● **Exercise prompt**
The answer must be an exact copy of the lines from the one containing "Image resolution: width=602" through the last line of the records, with the pictures left out.
#####
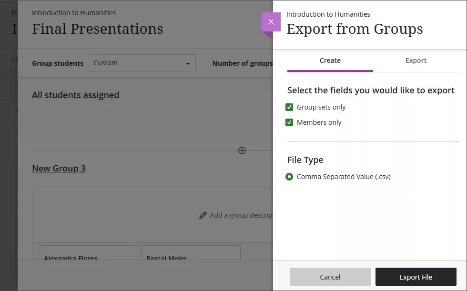
Task: Select the Comma Separated Value (.csv) file type
Action: 289,176
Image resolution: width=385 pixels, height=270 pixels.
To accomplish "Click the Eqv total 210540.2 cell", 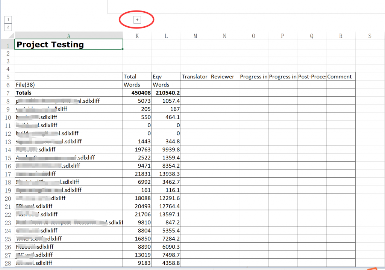I will pyautogui.click(x=166, y=93).
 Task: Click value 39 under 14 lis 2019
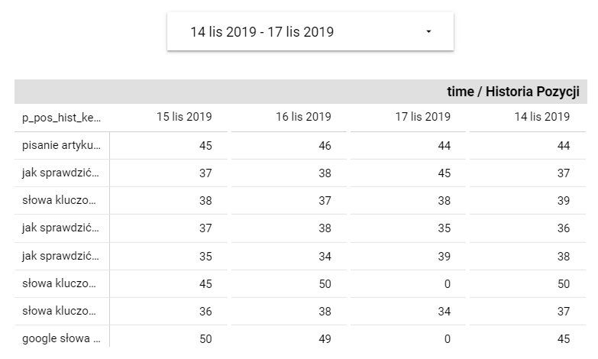[x=564, y=201]
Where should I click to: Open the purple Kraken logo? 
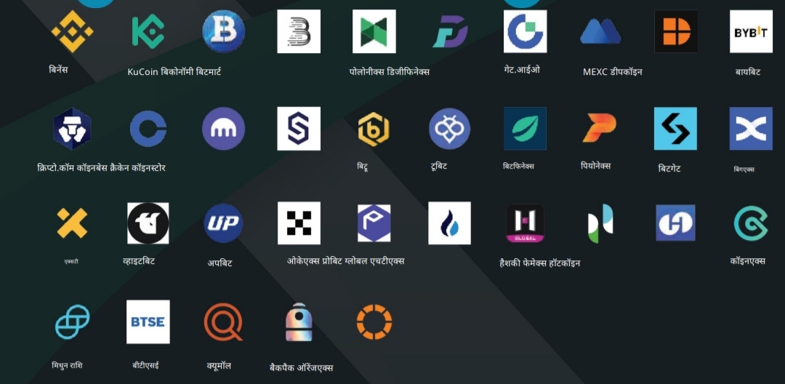click(223, 129)
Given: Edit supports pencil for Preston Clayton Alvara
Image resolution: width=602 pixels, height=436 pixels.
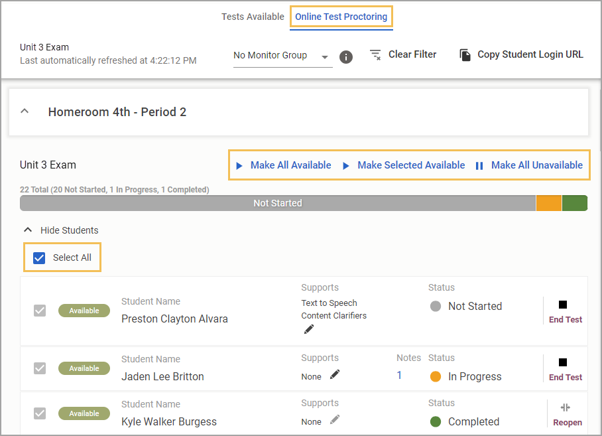Looking at the screenshot, I should tap(309, 329).
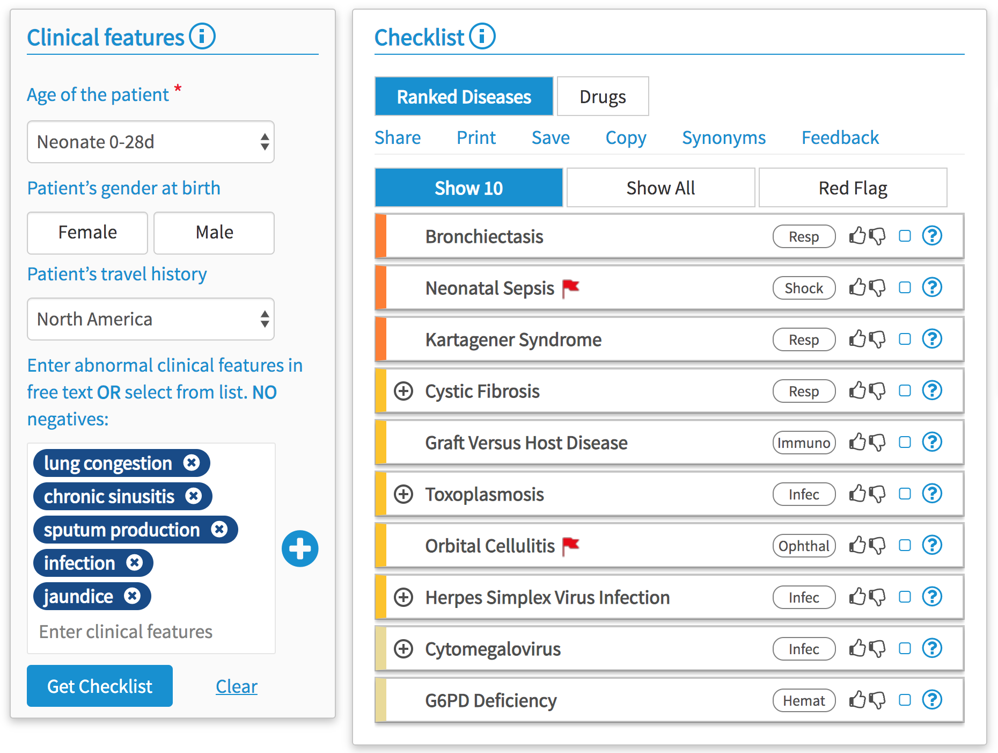Click the Clear link

coord(236,686)
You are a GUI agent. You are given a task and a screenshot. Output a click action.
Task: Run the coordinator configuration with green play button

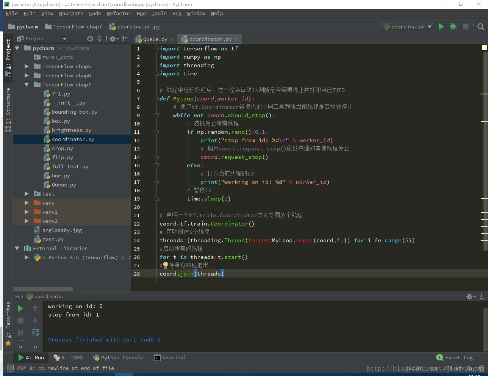(441, 27)
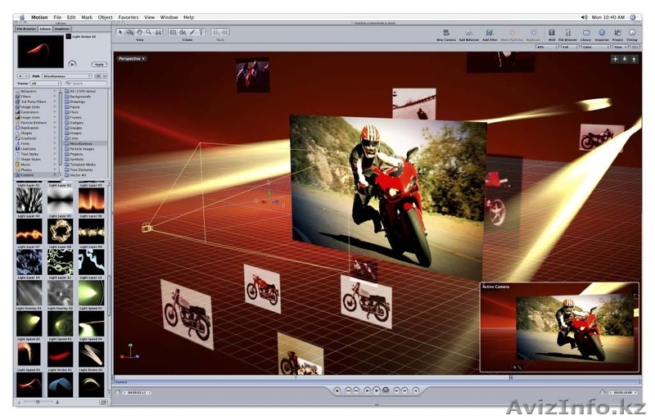655x420 pixels.
Task: Show the Timing pane icon
Action: 632,32
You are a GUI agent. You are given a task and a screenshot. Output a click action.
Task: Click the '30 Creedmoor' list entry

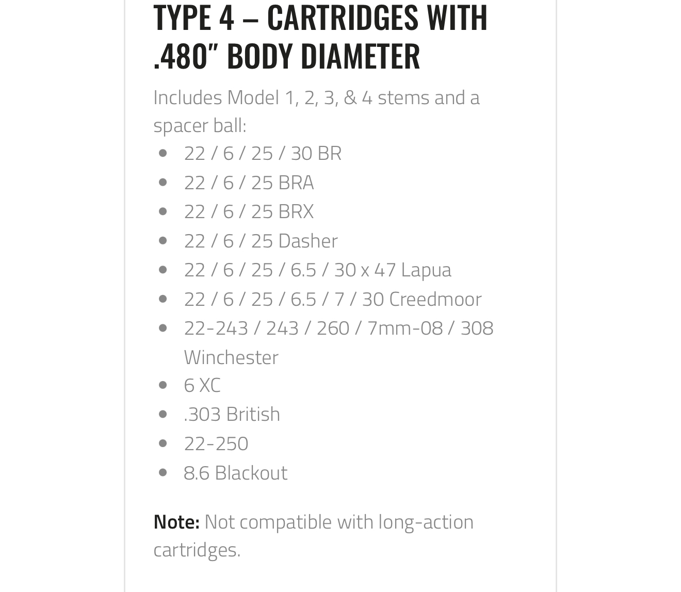[x=333, y=299]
#####
● **Task solution**
Image resolution: width=602 pixels, height=436 pixels.
Looking at the screenshot, I should tap(309, 329).
Click the Clear link

coord(236,686)
You are a GUI agent. You are given a task and a screenshot. Output a click action.
Task: Run the coordinator configuration with green play button

(441, 27)
655x420 pixels.
Task: Show the Timing pane icon
Action: 632,32
You are a GUI agent. You are given a task and a screenshot. Output a click action.
Task: Click the '30 Creedmoor' list entry

[x=333, y=299]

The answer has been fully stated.